The risks associated with climate change policies fall somewhere in between. A government could unexpectedly and rapidly establish policies that will crush an industry. But history suggests such policies would be foreseeable and implemented gradually. Moreover, as discussed in “Green Lending: Is Regulatory Exuberance Irrational (and a Little Dangerous)?,” such risk exists for green firms as well as brown firms, not to mention tobacco firms; brewers, distillers and vineyards; defense contractors; and gun manufacturers. The challenge for those modeling the risks is to keep the analysis driven by data rather than by policy preferences.
Future Research
Our research into the fates of Kmart, Sears and JCPenney indicates that an examination of bank losses from the ongoing decline in face-to-face retail stores could be an excellent case study for informing judgments about the possible future disruptions from climate-related changes.[5] The double shocks of the rise of online shopping and the COVID-19 pandemic have driven many stores into bankruptcy. Banks have taken loan loss provisions in reaction, indicating that the banks expect to make losses on loans to retailers. The examination could size realized and expected bank losses relative to bank capital, investigate how bank exposures evolve relative to other lenders as industry troubles mount and document the steps banks take to protect themselves as the counterparties deteriorate.
Conclusion
Analysis of financial risk arising from climate change is fraught with uncertainty over the path of climate, climate policy, and related technology as well as the implications of those developments for economic activity (see Anderson and Covas (2021)). In many cases, that uncertainty arises because the developments are novel. It is perhaps understandable, therefore, that the analysis is largely based on assumptions and scenarios intended to be plausible but not grounded in empirical investigation. The exposure of banks to losses due to the steady decline of old firms and rise of new ones is not novel, however. It is, in fact, normal and eminently investigable. We encourage those attempting to model climate-related bank losses to investigate and then to base their models on historical experience rather than on assumptions to the extent possible.
___
Research assistance provided by Yasmeen Abdul-Raseq
Appendix A
Top 50 U.S. corporations by revenue (Fortune).

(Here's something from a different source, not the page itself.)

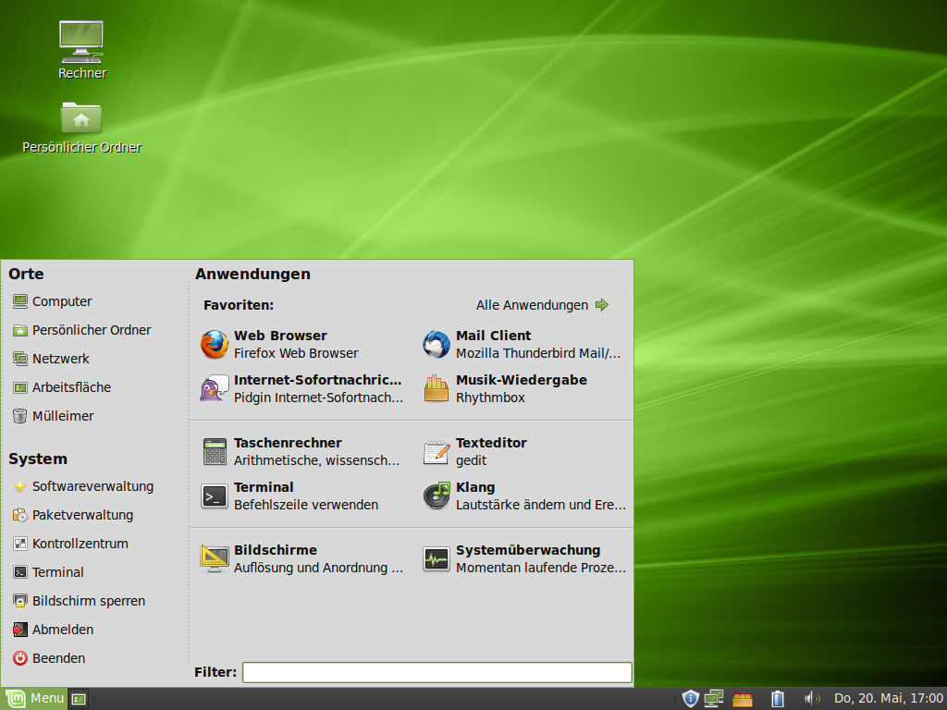The height and width of the screenshot is (710, 947).
Task: Open the Rechner desktop icon
Action: tap(81, 42)
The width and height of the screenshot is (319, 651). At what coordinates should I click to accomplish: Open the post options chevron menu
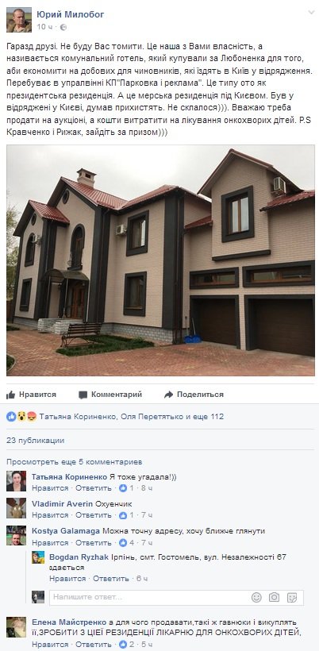click(x=311, y=13)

[1] The Federal Reserve’s 2020 Supervision and Regulation report, for example, states:
Federal Reserve supervisors are responsible for ensuring that supervised institutions operate in a safe and sound manner and can continue to provide financial services to their customers in the face of all types of risks, including those related to climate change . . . For example, chronic flooding or wildfires may pose a risk to the value of the collateral that a bank has taken as security against its loans. Technological innovations in the production, storage, and transport of energy could decrease the value of assets dependent on older technologies, resulting in mark-to-market losses on bank’s trading portfolios or reduced cash flow of certain borrowers. p. 26
[2] “Court Gives Kodak Approval to Leave Bankruptcy,” New York Times, August 20, 2013. https://www.nytimes.com/2013/08/21/business/court-gives-kodak-approval-to-leave-bankruptcy.html
[3] See Item 1.01 of Eastman Kodak Company’s form 8-K, September 3, 2013. https://www.sec.gov/Archives/edgar/data/0000031235/000119312513361762/d595566d8k.htm
[4] See “A $140bn asset sale: the investors cashing in on Big Oil’s push to net zero,” Financial Times, July 6, 2021.
[5] See, for example, “Sears Showcases Banks’ $350 Billion Risk From Trembling Retailers,” The Street, June 6, 2017 and “US banks disclose retail exposure as distress mounts in the space,” S&P Global Market Intelligence, July 27, 2020.